Amid the continued spurt in the Covid-19 cases in Mumbai, the Brihanmumbai Municipal Corporation (BMC) on Tuesday announced that it was making additional 2,269 Covid beds available to our citizens in private hospitals(including 360 ICUs) with immediate effect.
“We will be making additional 2269 Covid beds available to our citizens in private hospitals (including 360 ICUs) with immediate effect,” Mumbai Municipal Commissioner I S Chahal said here.
“This will be in addition to more than 3000 beds currently vacant in Mumbai for covid patients(including currently vacant 450 beds in private hospitals),” Chahal said.
Chahal said that the BMC was also operationalising additional 1500 beds in Jumbo field hospitals this week to take vacant beds to approx. 7000 by the weekend.
The Municipal commissioner, however, made it clear that no bed would be allotted directly to anyone by hospitals.

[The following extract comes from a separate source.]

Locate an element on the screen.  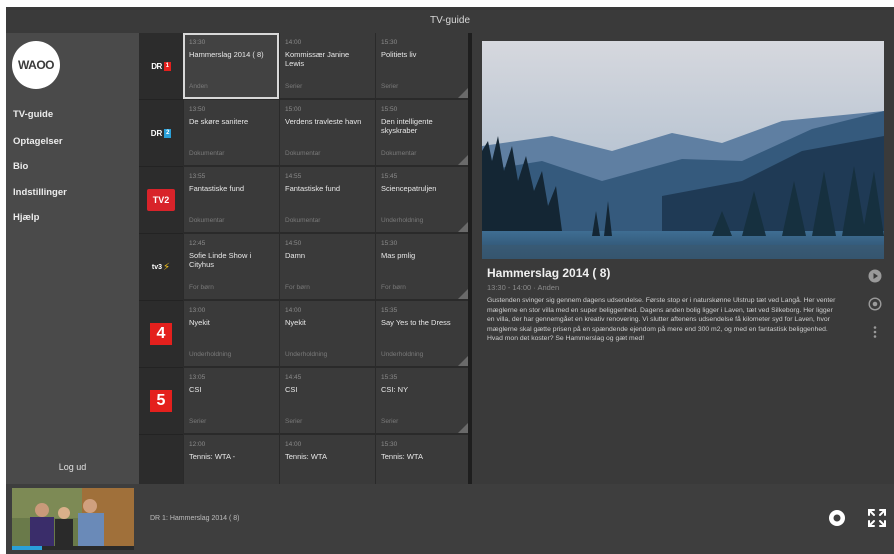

“All allotment of hospital beds shall be through 24 WARD WAR ROOMS only & therefore no one should try to procure a positive covid report directly from Testing Labs. Otherwise,they will find it difficult to get beds anywhere,” he said.

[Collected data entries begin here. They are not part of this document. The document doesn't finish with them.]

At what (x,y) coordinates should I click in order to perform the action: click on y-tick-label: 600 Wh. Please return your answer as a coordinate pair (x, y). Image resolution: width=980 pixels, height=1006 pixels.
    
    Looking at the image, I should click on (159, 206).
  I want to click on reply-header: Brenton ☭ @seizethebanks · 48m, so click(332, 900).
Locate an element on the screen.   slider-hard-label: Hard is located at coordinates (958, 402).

“Let the name come to us in our line list from labs at midnight and we will go to their homes with beds early next morning as we have been doing since last June. Let us all follow the system please,” Chahal said.

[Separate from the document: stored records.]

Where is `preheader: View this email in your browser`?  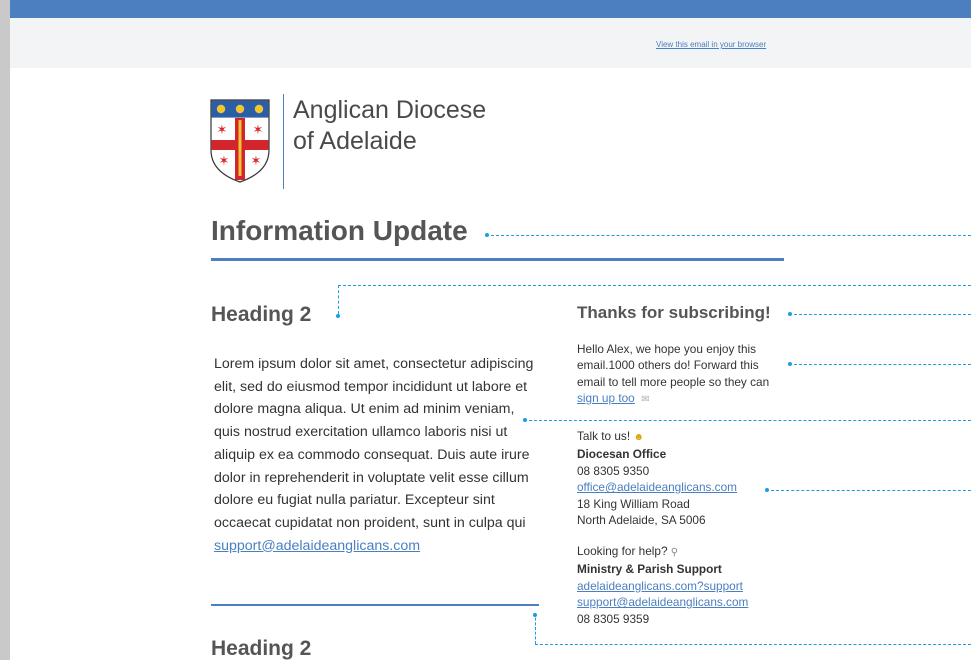
preheader: View this email in your browser is located at coordinates (490, 43).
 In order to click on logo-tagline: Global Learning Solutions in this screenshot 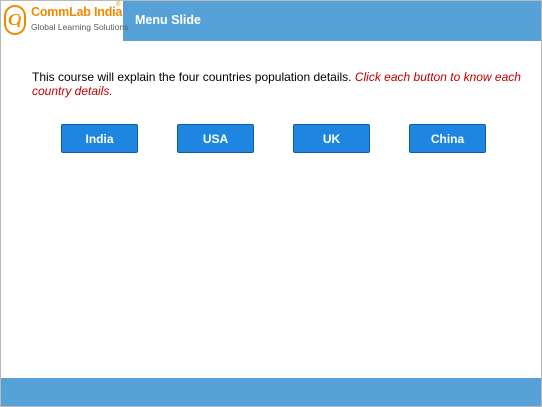, I will do `click(80, 27)`.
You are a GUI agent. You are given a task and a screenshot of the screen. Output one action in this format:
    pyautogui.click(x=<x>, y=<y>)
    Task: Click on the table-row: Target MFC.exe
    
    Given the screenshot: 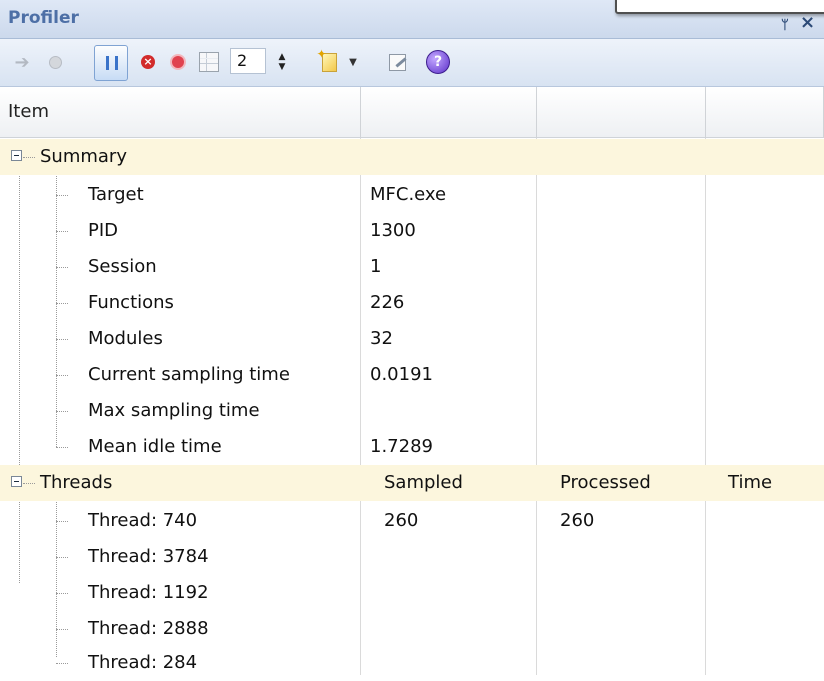 What is the action you would take?
    pyautogui.click(x=412, y=195)
    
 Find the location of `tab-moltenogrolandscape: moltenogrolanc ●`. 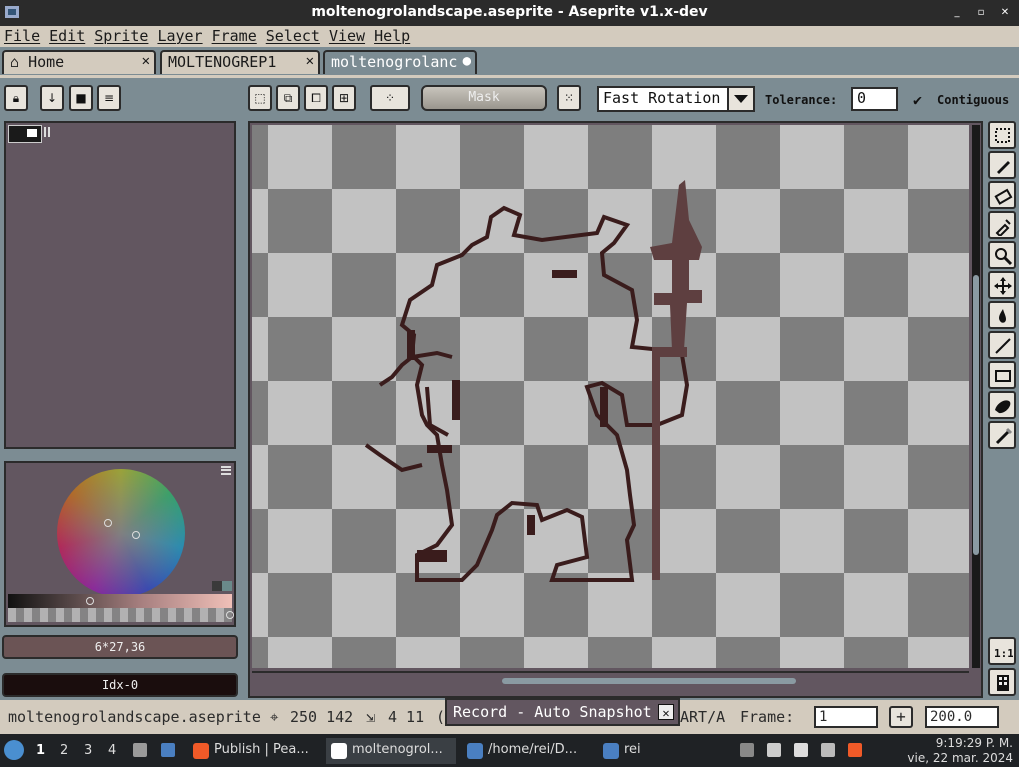

tab-moltenogrolandscape: moltenogrolanc ● is located at coordinates (400, 62).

Chahal, it may be recalled, had said last week that the BMC geared itself to handle 10,000 Covid-19 patients per day.
Chahal had said that the BMC was preparing to increase the total availability of DCHC/DCH Covid beds from 13,733 to 21,000 in the next 15 days in various hospitals of Mumbai.“Assuming that the number of positives in the due course of time in Mumbai increases to 10,000 per day with assumption that 15 per cent of of these would be symptomatic – requiring beds as per ICMR guidelines,” Chahal had said.
He had pointed out that assuming that every symptomatic patient requires bed and considering a 14 days’ bed occupancy, the total beds needed to handle 10,000 cases per day for a period of next six to eight weeks, around 21,000 beds would be needed.
Chahal had said that the mortality rate is low – 4.6 per day and 0.3 per cent of the total positive cases between 10 February-24 March.